Work order |
Your copy of the entries below should hold exactly the lines from the one containing "This screenshot has" to the one containing "Where should I click to: Click the S&P", inclusive, and no pictures.

Screenshot grounding data:
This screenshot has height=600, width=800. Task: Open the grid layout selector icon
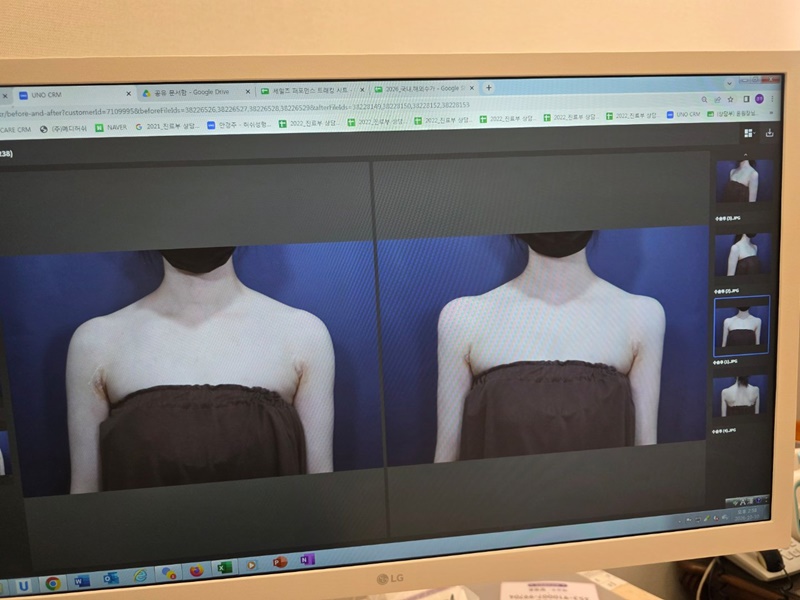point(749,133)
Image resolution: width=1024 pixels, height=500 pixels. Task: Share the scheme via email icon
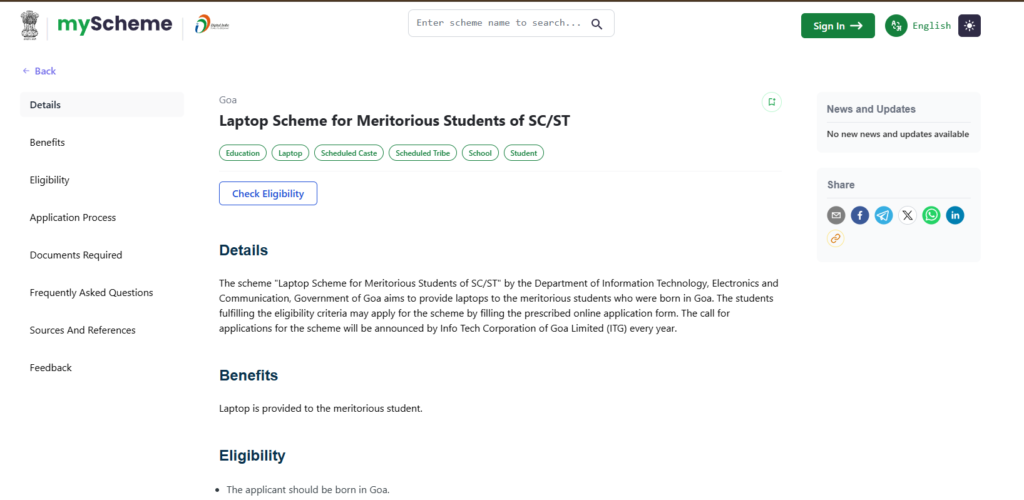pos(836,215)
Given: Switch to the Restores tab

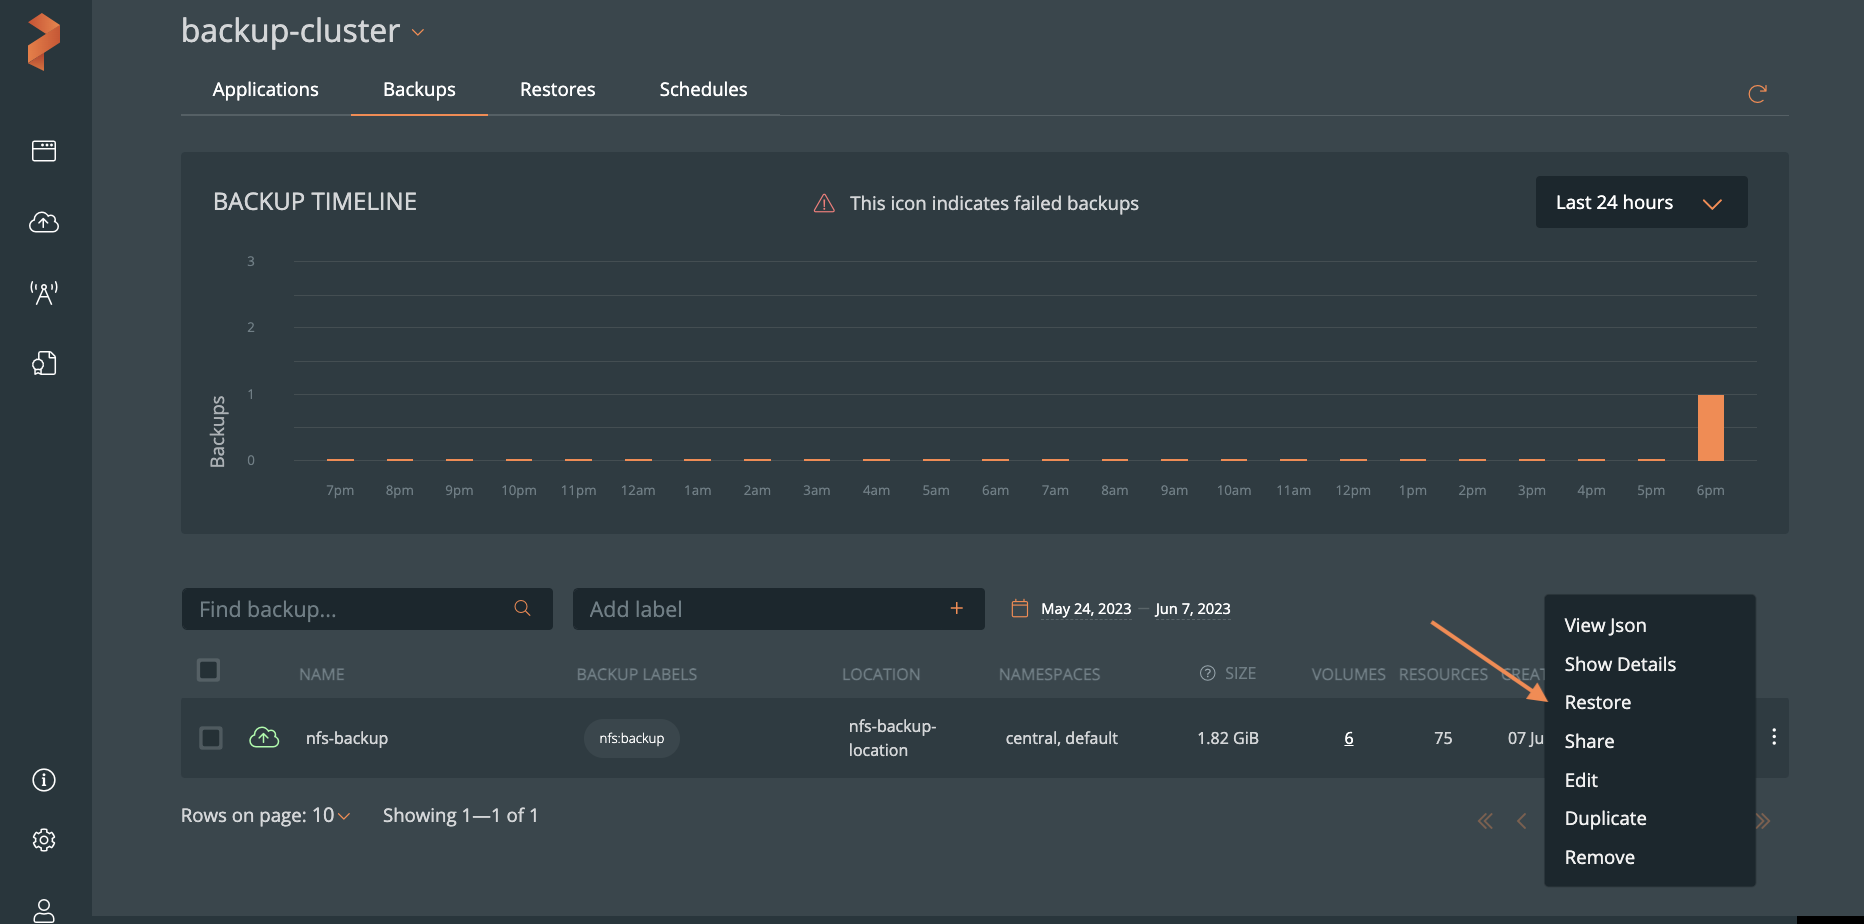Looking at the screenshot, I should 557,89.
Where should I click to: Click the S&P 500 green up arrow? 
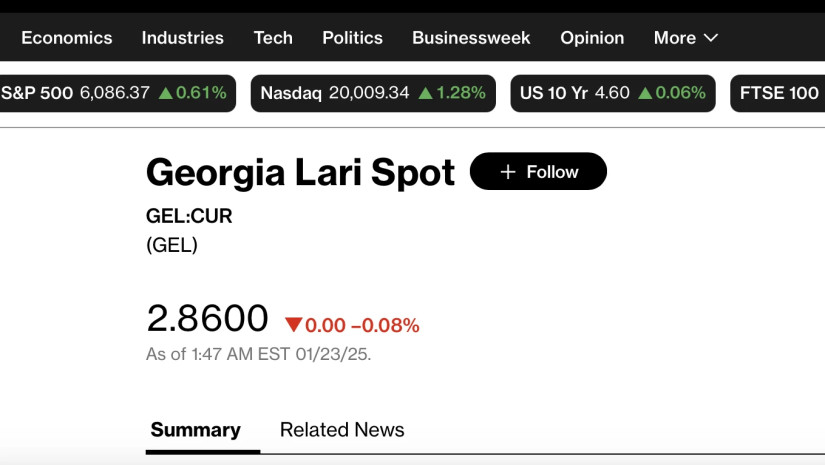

==

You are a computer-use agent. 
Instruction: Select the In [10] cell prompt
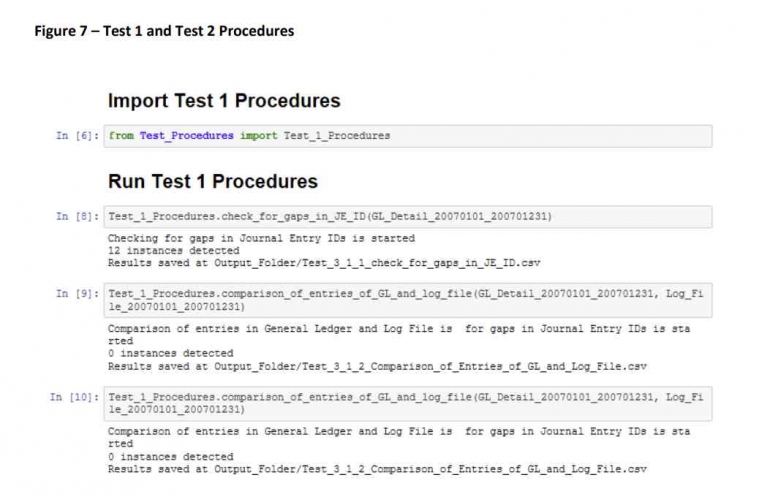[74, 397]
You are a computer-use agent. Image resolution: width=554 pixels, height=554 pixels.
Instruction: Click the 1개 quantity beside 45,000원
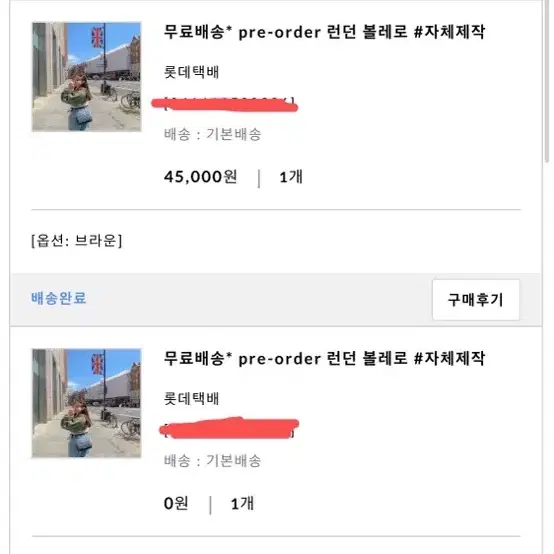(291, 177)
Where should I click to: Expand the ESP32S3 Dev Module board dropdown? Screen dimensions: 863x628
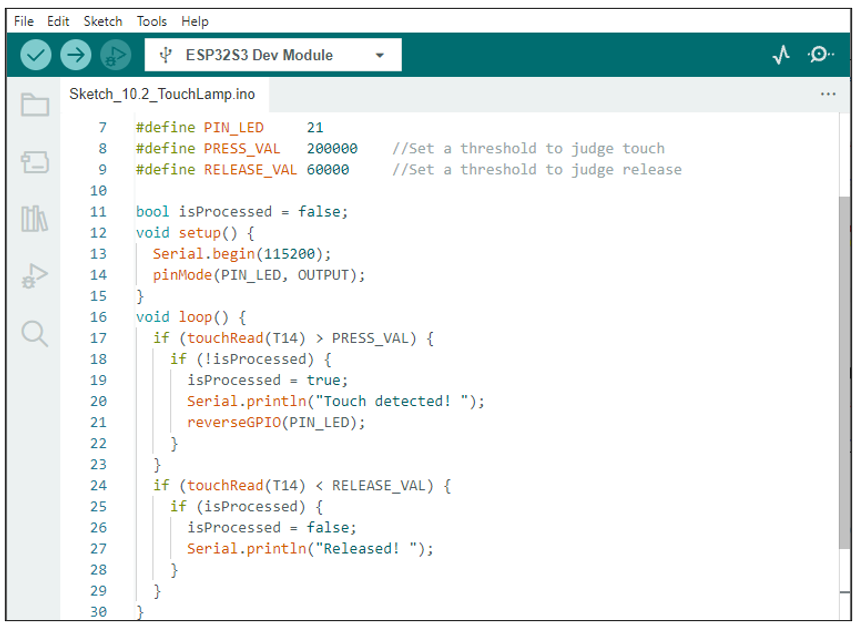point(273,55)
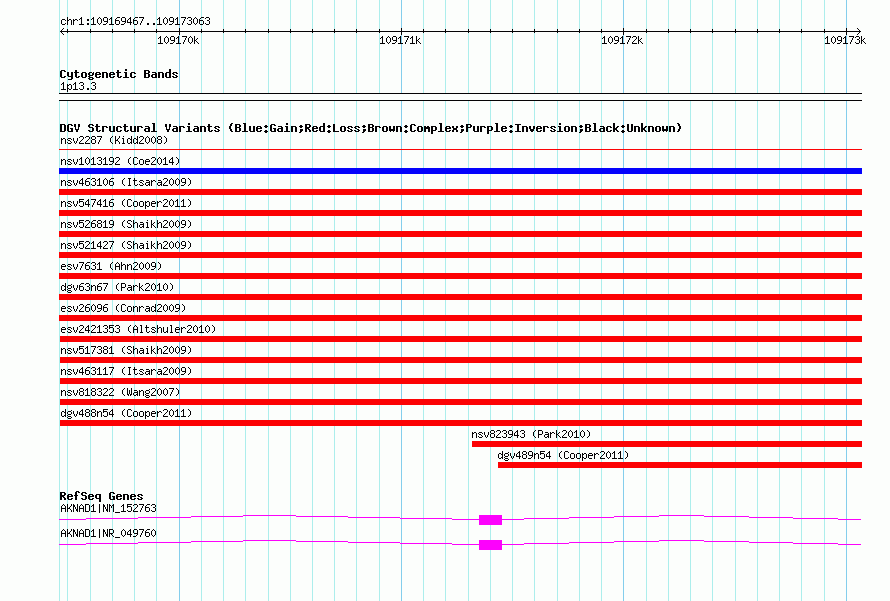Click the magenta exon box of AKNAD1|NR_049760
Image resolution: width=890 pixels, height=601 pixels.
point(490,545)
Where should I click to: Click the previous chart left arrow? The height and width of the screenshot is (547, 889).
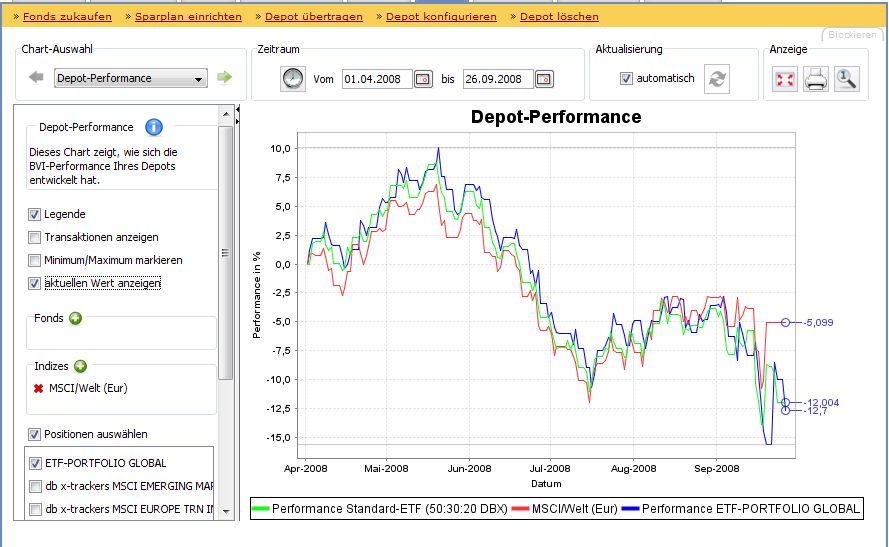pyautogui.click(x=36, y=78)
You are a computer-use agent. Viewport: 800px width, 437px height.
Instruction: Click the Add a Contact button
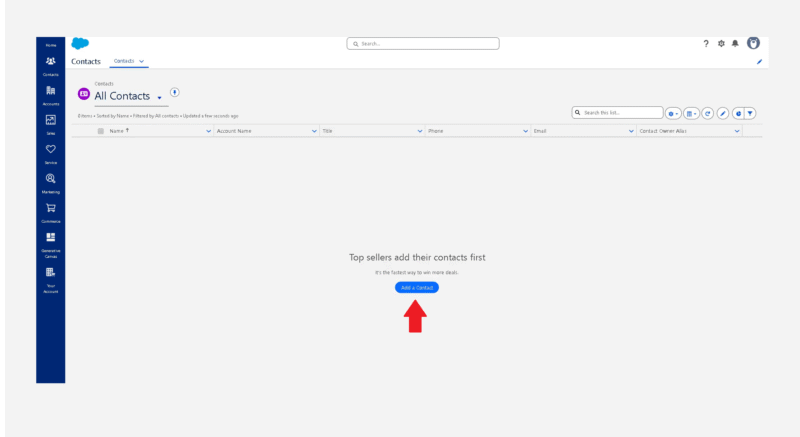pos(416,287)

Response box |
This screenshot has height=600, width=800. Task: Open the grid layout selector icon
point(749,133)
Image resolution: width=1024 pixels, height=500 pixels. Task: Share the scheme via email icon
pos(836,215)
Given: Switch to the Restores tab

Looking at the screenshot, I should 557,89.
Where should I click to: Click the S&P 500 green up arrow? 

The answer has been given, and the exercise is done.